We are interested in how patterns of transcription are disrupted in tumours, and in the functional consequences of these changes. Our group is highly interdisciplinary, and combines bench science with computational biology, software engineering and computer science. We make heavy use of high throughput genomics, including deep sequencing and tandem mass spectrometry, to perform system-wide studies of gene expression. We write novel software to help us analyse and interpret these data (see for example, the Annmap genome browser and accompanying Bioconductor package), and apply these to a wide variety of datasets, often in collaboration with other groups in the Institute.
A particular focus of our research is on the role of non-coding RNAs (ncRNAs) in cancer. These transcripts are encoded by genes that are transcribed, but never translated. They are a relatively recent discovery, and while substantial numbers have now been identified, relatively few have been characterised. We have been making significant use of the model system fission yeast (Schizosaccharomyces pombe) to develop a better understanding of fundamental processes by which ncRNAs act, since many of the key molecular pathways involved are conserved with human cells. In recent work, for example, we identified cis acting ncRNAs that are critical to the proper execution of meiosis, and have shown that this functionality is dependent on components of the RNAi machinery (Bitton et al., (2011) Mol Syst Biol).
As well as studying the non-coding genome, we are also interested in how patterns of protein-coding gene expression are altered in cancer. We collaborate with many groups to look at gene expression patterns in both in vitro and clinical datasets (see for example, Eustace et al. (2013) Clin Cancer Res, and Hall et al. (2012) Br J. Cancer).
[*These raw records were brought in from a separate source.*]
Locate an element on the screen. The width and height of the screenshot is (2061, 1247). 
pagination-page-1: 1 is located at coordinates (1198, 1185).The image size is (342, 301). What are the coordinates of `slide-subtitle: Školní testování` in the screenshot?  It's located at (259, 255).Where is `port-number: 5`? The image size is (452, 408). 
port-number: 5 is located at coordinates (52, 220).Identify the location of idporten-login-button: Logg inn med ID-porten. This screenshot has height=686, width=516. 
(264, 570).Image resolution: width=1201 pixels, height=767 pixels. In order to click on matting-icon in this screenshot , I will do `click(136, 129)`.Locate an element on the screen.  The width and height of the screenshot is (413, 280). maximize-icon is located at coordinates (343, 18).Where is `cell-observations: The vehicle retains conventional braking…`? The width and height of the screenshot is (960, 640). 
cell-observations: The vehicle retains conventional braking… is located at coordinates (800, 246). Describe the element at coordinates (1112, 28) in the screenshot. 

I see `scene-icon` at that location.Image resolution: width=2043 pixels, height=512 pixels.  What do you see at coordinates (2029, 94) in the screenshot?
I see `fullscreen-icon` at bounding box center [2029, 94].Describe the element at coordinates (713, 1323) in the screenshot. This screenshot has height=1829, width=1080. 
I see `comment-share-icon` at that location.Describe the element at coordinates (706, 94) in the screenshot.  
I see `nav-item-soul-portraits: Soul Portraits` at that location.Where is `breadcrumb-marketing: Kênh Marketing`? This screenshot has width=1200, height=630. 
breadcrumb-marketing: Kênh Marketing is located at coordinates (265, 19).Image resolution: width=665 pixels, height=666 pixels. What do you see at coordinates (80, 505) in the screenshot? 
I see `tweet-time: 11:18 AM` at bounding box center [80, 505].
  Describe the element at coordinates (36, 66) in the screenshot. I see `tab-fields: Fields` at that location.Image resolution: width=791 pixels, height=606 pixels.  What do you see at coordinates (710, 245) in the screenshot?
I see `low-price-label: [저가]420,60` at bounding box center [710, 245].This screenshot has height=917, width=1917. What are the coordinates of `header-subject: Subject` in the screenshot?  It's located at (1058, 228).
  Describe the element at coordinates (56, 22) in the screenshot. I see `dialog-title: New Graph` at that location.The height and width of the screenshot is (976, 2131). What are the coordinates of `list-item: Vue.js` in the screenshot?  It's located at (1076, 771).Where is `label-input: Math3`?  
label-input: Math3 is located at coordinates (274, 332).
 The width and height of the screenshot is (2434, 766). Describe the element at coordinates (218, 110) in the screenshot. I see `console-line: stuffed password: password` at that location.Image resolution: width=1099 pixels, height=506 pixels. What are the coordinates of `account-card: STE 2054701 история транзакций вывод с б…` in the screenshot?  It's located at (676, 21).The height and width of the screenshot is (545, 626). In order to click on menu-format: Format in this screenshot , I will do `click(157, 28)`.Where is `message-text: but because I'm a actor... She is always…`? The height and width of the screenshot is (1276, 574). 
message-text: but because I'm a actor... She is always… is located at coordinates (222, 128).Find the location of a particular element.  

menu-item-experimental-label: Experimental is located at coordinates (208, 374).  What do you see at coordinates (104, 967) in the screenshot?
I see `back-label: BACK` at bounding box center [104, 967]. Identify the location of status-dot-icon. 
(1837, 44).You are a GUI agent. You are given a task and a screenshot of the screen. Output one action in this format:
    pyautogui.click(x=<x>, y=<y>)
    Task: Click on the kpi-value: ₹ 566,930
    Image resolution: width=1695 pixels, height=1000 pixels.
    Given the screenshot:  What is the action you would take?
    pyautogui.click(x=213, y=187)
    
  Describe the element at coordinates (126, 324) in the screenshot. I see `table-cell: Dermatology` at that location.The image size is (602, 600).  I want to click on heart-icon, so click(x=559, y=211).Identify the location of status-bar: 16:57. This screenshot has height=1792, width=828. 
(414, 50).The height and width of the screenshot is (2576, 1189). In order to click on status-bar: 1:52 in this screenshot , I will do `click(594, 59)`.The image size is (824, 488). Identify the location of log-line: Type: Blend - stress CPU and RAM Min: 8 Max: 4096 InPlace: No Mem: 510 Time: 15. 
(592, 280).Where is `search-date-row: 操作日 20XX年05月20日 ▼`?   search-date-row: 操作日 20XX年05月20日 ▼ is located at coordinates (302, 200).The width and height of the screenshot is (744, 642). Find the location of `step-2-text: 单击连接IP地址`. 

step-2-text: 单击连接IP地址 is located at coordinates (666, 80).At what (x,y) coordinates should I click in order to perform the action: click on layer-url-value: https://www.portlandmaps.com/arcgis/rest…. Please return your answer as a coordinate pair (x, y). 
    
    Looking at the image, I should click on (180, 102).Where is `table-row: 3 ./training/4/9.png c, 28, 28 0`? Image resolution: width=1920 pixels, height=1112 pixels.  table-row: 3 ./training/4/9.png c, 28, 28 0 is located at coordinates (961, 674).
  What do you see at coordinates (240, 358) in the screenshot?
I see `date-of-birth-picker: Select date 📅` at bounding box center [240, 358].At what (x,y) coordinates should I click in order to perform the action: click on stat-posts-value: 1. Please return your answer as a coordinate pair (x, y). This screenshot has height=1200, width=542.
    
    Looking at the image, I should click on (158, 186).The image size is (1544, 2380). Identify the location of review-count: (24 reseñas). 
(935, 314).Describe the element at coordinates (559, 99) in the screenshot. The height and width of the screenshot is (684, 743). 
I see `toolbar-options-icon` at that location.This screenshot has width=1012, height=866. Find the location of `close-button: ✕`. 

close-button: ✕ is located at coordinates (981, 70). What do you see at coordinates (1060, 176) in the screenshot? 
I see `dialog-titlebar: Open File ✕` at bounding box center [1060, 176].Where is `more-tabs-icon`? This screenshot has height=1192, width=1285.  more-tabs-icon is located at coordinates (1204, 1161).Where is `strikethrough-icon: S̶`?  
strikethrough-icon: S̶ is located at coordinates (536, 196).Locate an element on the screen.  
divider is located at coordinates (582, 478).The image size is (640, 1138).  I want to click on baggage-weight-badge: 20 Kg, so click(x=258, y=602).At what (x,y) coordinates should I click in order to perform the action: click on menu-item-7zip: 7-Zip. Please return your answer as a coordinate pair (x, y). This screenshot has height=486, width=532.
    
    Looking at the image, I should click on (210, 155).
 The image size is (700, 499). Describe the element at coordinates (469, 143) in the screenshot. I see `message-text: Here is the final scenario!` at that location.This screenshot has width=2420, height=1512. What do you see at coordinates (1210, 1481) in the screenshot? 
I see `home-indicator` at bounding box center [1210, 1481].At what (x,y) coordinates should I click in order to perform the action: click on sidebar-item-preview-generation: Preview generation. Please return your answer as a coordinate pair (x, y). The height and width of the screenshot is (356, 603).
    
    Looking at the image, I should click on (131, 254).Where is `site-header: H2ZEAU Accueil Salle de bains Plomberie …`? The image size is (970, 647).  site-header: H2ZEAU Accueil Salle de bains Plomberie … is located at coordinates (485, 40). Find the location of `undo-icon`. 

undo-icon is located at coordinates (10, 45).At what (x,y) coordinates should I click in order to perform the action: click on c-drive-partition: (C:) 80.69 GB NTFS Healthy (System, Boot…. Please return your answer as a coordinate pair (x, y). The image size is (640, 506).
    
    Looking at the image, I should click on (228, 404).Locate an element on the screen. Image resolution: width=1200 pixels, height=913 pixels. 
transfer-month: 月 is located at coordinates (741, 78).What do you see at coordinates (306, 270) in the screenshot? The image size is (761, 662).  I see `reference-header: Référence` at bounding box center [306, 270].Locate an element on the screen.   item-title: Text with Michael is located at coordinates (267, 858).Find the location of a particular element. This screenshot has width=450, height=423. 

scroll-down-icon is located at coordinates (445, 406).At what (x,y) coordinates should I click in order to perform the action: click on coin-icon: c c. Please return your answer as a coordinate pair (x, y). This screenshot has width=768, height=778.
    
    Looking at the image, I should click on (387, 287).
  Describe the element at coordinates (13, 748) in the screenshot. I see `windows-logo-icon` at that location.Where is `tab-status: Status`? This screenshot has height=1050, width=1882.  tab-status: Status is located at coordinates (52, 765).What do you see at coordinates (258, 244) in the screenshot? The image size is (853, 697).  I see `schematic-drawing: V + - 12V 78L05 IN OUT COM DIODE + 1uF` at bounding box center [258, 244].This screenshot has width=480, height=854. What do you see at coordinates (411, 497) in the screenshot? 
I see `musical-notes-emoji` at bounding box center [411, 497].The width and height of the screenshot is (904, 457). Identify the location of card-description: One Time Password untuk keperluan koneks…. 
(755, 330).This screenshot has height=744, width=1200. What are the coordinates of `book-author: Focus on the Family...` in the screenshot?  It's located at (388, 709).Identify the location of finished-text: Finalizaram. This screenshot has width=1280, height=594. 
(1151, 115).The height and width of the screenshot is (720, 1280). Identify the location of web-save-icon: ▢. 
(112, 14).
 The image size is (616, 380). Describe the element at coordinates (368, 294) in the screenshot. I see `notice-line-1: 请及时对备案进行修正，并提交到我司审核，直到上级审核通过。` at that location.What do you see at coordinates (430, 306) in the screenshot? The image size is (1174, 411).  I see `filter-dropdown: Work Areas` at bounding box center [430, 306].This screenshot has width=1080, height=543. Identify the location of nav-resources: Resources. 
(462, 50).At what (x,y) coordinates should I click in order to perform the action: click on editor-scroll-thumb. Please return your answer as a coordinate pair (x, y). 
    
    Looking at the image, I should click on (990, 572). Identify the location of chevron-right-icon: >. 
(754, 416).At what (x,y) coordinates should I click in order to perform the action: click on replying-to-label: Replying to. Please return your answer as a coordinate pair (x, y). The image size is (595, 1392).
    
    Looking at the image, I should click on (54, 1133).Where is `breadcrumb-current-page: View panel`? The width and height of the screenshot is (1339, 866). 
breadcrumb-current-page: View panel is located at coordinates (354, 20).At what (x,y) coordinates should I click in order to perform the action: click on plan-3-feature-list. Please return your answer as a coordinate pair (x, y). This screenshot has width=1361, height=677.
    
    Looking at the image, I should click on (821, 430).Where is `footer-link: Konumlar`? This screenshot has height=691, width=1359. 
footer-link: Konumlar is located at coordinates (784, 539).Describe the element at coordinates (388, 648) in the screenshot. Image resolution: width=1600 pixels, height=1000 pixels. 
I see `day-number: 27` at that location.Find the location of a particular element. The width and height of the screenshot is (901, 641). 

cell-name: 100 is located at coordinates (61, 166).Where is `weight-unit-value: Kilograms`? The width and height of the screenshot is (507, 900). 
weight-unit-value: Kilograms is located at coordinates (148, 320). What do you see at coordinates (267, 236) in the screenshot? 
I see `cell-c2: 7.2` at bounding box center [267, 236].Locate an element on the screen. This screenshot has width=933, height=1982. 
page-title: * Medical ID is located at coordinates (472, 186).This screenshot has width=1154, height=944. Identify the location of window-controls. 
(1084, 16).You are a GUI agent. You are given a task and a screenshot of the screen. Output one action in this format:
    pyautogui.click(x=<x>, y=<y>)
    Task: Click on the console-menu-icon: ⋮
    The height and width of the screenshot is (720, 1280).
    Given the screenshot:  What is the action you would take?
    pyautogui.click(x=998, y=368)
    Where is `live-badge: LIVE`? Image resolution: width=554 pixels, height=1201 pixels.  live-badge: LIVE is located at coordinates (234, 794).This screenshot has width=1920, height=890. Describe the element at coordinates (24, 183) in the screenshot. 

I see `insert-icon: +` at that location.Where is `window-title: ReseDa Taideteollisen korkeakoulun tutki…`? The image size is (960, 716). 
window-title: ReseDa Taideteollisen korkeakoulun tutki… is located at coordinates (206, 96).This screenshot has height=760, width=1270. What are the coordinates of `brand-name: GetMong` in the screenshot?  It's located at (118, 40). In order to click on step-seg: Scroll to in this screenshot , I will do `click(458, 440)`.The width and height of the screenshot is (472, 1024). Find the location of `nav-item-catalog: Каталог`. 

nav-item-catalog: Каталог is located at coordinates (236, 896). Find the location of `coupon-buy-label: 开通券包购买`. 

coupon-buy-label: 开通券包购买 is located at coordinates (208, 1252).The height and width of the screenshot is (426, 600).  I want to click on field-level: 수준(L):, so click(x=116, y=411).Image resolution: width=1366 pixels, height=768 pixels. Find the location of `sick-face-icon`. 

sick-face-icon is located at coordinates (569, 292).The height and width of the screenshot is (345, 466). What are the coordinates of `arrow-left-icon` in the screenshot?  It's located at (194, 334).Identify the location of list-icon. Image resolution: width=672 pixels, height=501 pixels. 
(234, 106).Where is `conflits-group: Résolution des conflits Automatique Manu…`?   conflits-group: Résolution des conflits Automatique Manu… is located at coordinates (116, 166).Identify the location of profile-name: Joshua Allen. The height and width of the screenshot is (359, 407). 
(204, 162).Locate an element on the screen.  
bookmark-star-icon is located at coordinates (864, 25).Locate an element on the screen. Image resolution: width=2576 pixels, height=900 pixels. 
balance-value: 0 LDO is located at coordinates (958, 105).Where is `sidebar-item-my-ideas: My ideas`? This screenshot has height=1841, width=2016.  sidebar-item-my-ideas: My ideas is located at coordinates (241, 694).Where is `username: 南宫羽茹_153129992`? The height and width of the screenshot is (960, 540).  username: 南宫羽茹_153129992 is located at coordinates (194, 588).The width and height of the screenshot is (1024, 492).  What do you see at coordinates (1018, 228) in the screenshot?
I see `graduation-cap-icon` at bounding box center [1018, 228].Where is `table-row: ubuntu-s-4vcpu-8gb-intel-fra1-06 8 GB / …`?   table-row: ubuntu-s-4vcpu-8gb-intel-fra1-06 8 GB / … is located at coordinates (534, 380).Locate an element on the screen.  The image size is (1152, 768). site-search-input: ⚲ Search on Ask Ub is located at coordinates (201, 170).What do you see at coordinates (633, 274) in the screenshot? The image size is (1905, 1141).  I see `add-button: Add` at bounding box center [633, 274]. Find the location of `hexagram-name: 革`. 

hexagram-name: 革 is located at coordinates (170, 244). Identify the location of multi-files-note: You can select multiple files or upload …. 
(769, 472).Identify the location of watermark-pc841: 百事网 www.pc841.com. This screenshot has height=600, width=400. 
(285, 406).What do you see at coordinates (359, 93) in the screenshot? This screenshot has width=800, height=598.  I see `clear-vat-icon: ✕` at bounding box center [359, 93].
Our interest in novelty in the genome led us to speculate whether there were additional protein-coding genes that had been missed by existing genome annotation approaches, and to ask whether exhaustive searches through protein tandem mass spectrometry data might help us to identify them. We developed novel bioinformatics methods to test these ideas and were able to use them successfully to predict additional protein-coding genes in human cells (Bitton et al., (2010) PLoSOne, and to add nearly 1% to the set of protein coding genes in fission yeast (Bitton et al., (2011) Genetics).
In addition to our own research programme, we collaborate widely within the Institute, and have a dedicated support team that can provide research bioinformatics input into many other projects, often by working for extended periods in collaboration with another research group (see for example Fawdar S, et al. (2013) PNAS and Harris, WJ, et al. (2013) Cancer Cell).
The team also provides a set of standardised pipelines for pre-processing and the initial analysis of whole genome, exon, ChIP and RNA-sequencing data, most of which is generated by the Institute’s Illumina HiSeq and MiSeq platforms. The team works closely with the Scientific Computing Department who help manage the archiving and storage of these datasets, as well as providing the underlying High Performance Computing (HPC) infrastructure required to process and analyse them.